This is a very rough start for a guide to getting involved in activist work in your community. Please chime in with ideas! Many people are feeling at a bit of a loss as to how to get meaningfully involved and I wanted to try to offer some help.
The first step to becoming an effective activist is to become part of your community—something you cannot do online or in isolation at home. If you don’t know anyone locally you probably won’t be a helpful part of a network of resistance down the line except perhaps by lending monetary support online occasionally or phone banking for prisoners. In order to protect people in your community you need to establish yourself as a trusted part of it in some way shape or form.
Start small. Get involved in organizations that feed the homeless or provide meal trains for the sick, elderly, overwhelmed, or others that need it. Join a weekly trash cleanup crew in a local park. See if your local womens, lgbt, or homeless shelters need anything you can provide. One or more of these options usually exists even in rural towns.
- Check online for radical bookstores or community centers (some cities have lgbt clubs or community centers too) where you might start exploring local options or making friends with people who share your values. Even the local grassroots punk venue or garage show circuit might be a good avenue towards building community.
- don’t discount religious organizations only qua religion. Not all churchgoers (or church leaders for that matter) believe in god, and not every religious person supports the dark sides of their religion’s history. Often these organizations are the only already organized ways to get involved in very rural areas. Some church or mosque supported soup kitchens try to evangelize their visitors but some do not. Test out a few. Trust your guts. Unitarian, Buddhist, and Jesuit organizations are often among the more secular-friendly side of religious charity work.
- many religious organizations support/sponsor a number of refugees who may be at risk under the current administration. You can offer to provide rides if you drive (to the grocery, to ESL classes, a carpools to school), prepared meals if you cook, yardwork, woodwork, piano lessons, home repair, english conversation practice, etc.
Join existing activist groups. Join already active resistance groups. In an urban setting there are many to choose from. In a rural setting there will inevitably be less options.
- “Friends of the” river/park/community theatre organizations are one place to seek community connections that can solidify into important networks of solidarity down the line. Ask about volunteer opportunities in your area on nextdoor.

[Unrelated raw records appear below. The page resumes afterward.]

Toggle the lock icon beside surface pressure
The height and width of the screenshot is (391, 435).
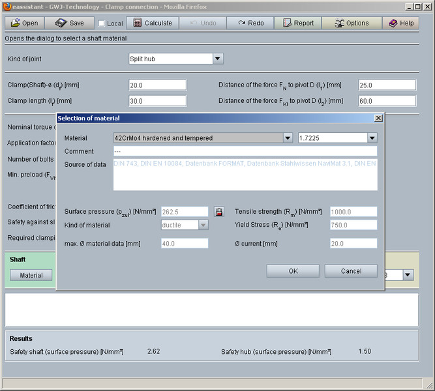pos(218,212)
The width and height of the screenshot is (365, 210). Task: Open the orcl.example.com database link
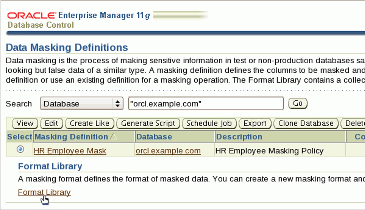168,151
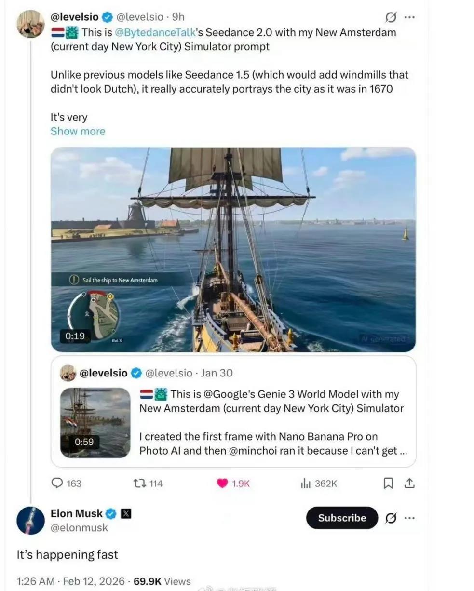Image resolution: width=474 pixels, height=591 pixels.
Task: Expand tweet text with Show more
Action: click(78, 131)
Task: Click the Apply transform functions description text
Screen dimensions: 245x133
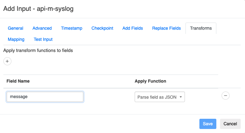Action: pos(38,50)
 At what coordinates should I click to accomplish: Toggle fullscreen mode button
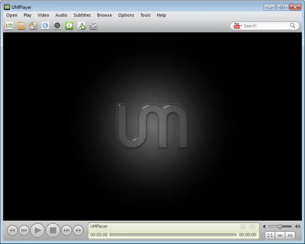click(x=270, y=235)
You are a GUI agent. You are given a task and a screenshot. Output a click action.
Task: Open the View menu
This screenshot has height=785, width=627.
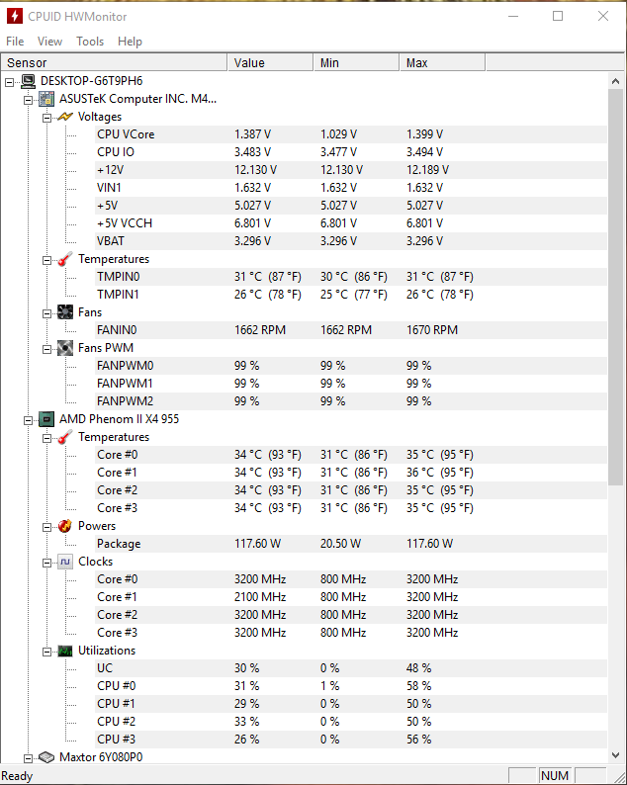click(49, 42)
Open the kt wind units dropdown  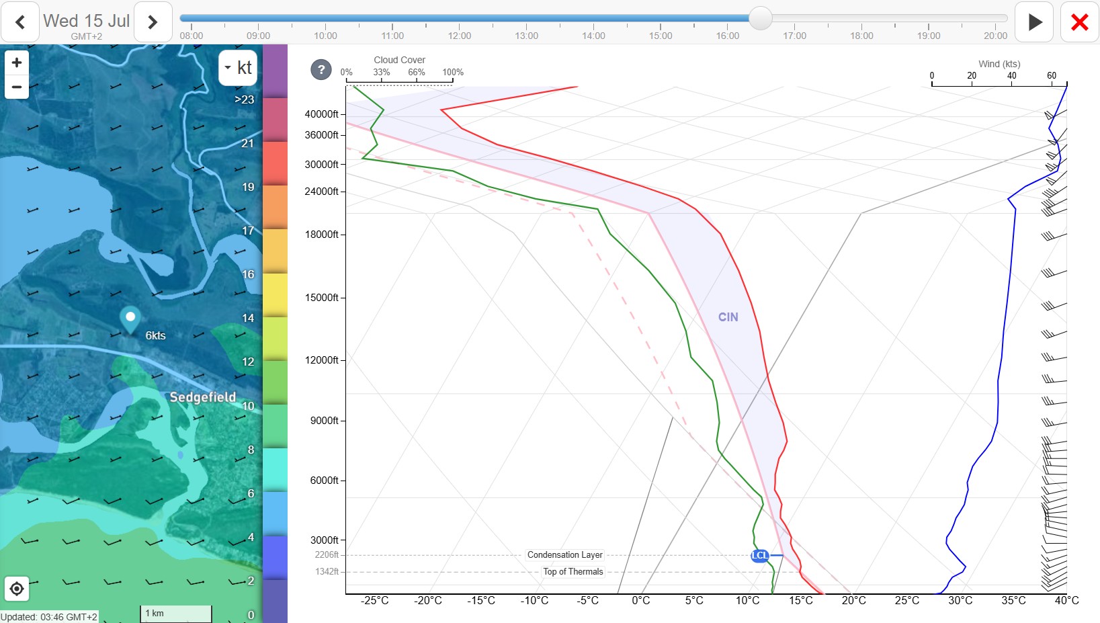tap(238, 67)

- Even if you are not an environmentalist consider volunteering for local branches of the sierra club or similar to build a network with other activists.
Stay safe
Trust your gut. If you go to the first meeting and they are talking about doing something you totally disagree with don’t feel like you have to go along with it no matter what theory they spout, you can always find something else more in alignment with your morals. If you find yourself doing something to prove authenticity or that feels like initiation/hazing that is probably not a healthy organization. If all decisions are deferred to one person and you are getting a creepy vibe from them that is probably a cult. Use your common sense. Use the buddy system.
- If you involve yourself in anything that might seem remotely sketchy to an ultra conservative government be wary of your online paper trail which could be used against you. Before engaging in online organizing, please learn the ins and outs of online privacy. Do NOT engage on platforms like ig/fb/twitter and other known bad actors. Ensure any platform you do use is encrypted properly. See the thread below by @Anahkiasen@lemmy.blahaj.zone and the reply by @ProdigalFrog@slrpnk.net for online safety tips.
etiquette
- Don’t expect people to always be grateful for your offer of food/resources. People are multi-dimensional and have complex histories. If you work with displaced people some of them will be intolerant or sexist. Just be kind, polite, and respectful to each individual’s wishes once they make them clear. If they are abusive towards you exit the situation and let others in your group know. In many cases your group will be able to point out these individuals beforehand to avoid confrontation.
- Don’t try to immediately voice your opinions loudly, feel an organization out by watching and listening to decide if you’d like to be a part of it. How do they deal with internal disagreements?, What are their priorities (as demonstrated by their actions? Their words?), Are they trying to control their membership in a way that comes off like bullying or grooming?
- There will probably be people involved in every activity you check out that you don’t like or don’t understand, or don’t find helpful. Someone who is always virtue signaling or always condescending, or just a huge oddball. This is just part of being involved in these spaces, it’s okay if you don’t get along with or like everyone.
- If you attend protests but didn’t organize the event don’t talk to journalists. They are likely to misquote, twist, and misrepresent your words.
Often times the Catholic Workers in your town may be up to some very radical and meaningful work. The Workers I know aren’t even all Catholic themselves, but the do take money from the church to keep their programs running.